# The data:
..........
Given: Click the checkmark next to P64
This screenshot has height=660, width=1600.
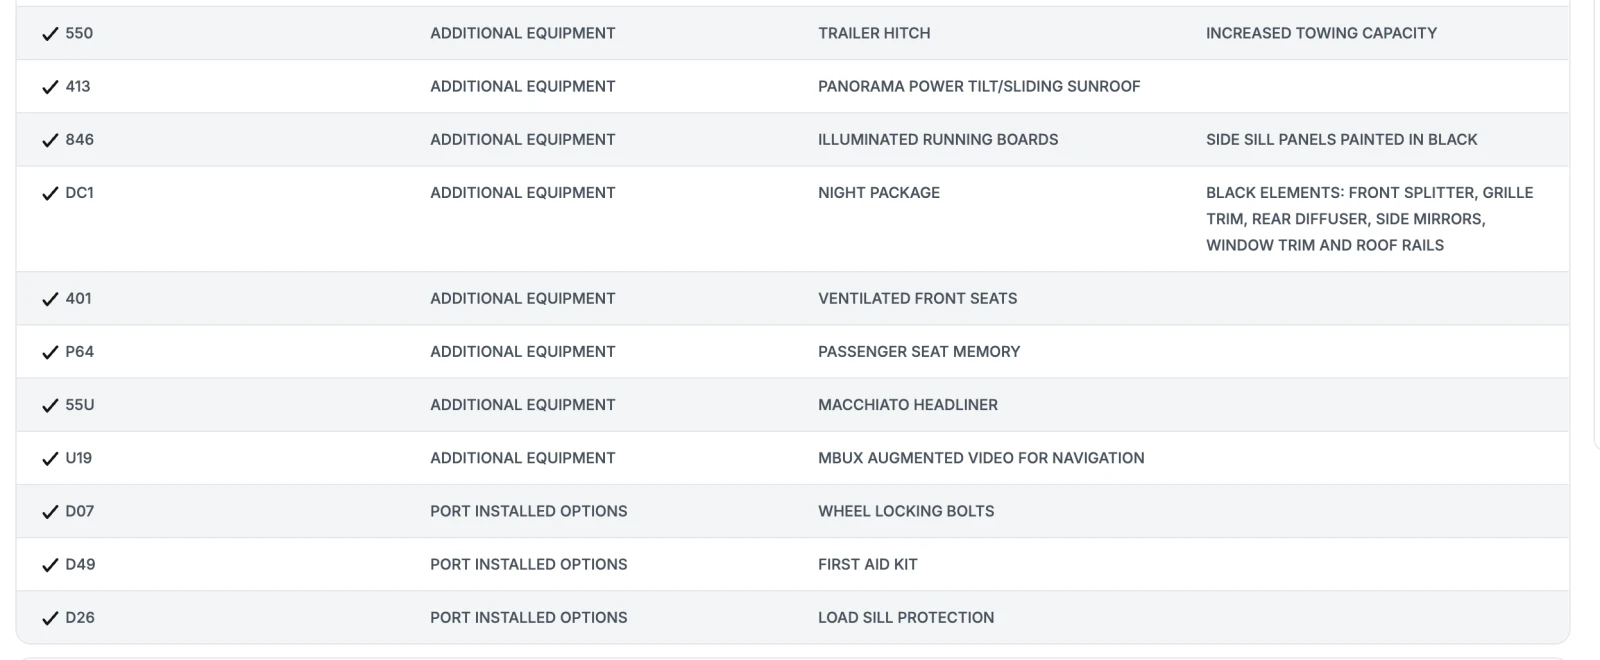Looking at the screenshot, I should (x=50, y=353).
..........
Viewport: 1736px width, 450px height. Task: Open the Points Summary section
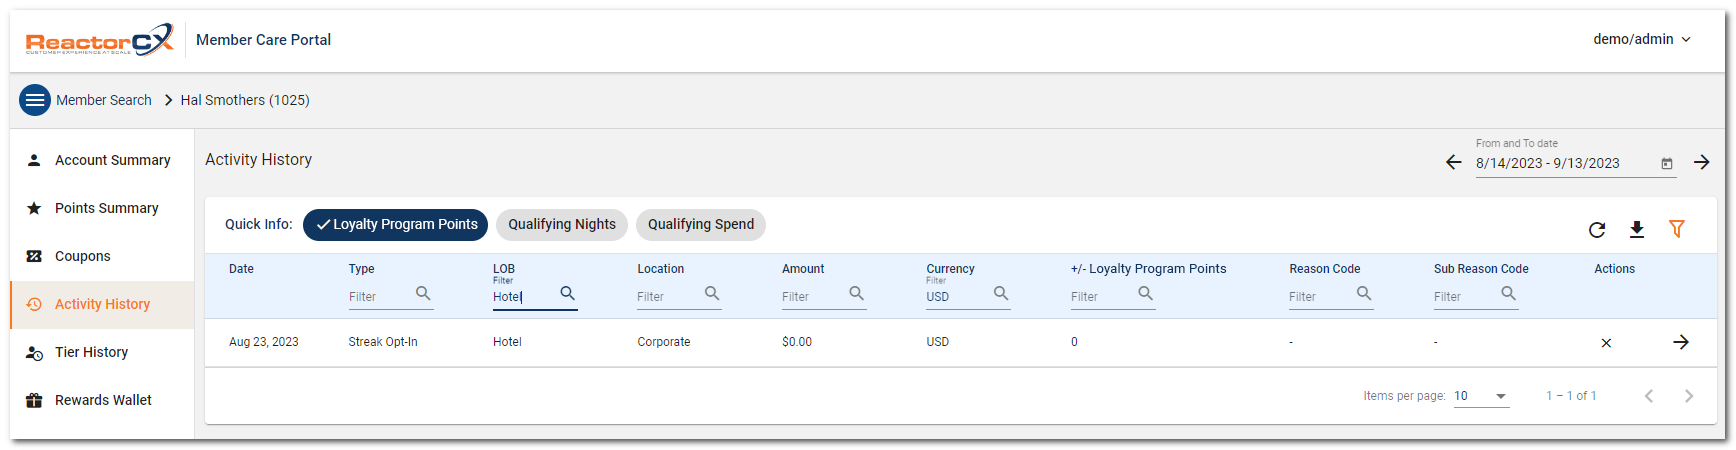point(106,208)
..........
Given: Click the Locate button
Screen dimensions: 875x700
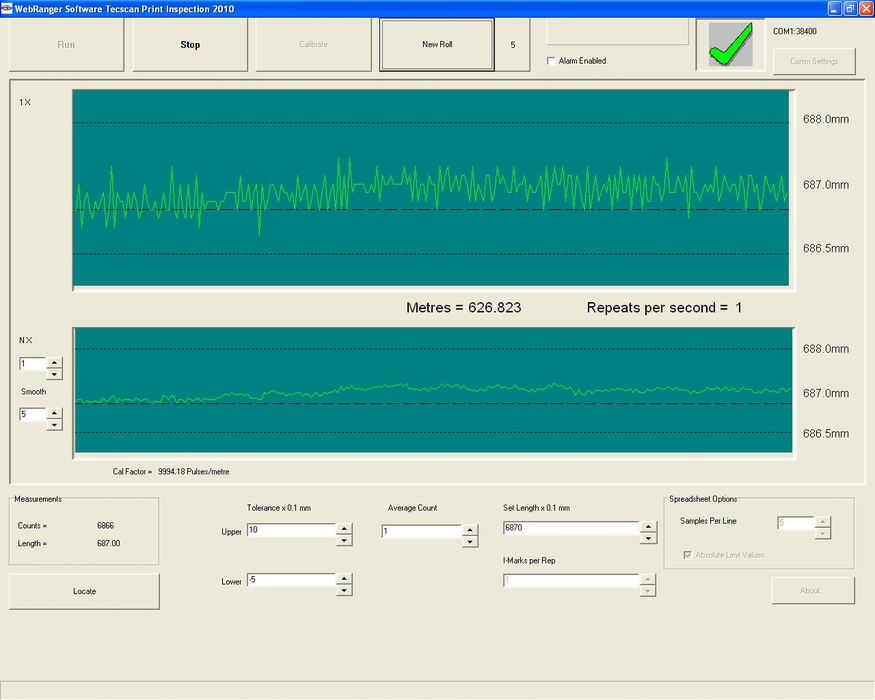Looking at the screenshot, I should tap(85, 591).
..........
# What the task asks:
The response should consist of the number of lines in the data that hold the word "Given", with nothing added.

# Task response:
2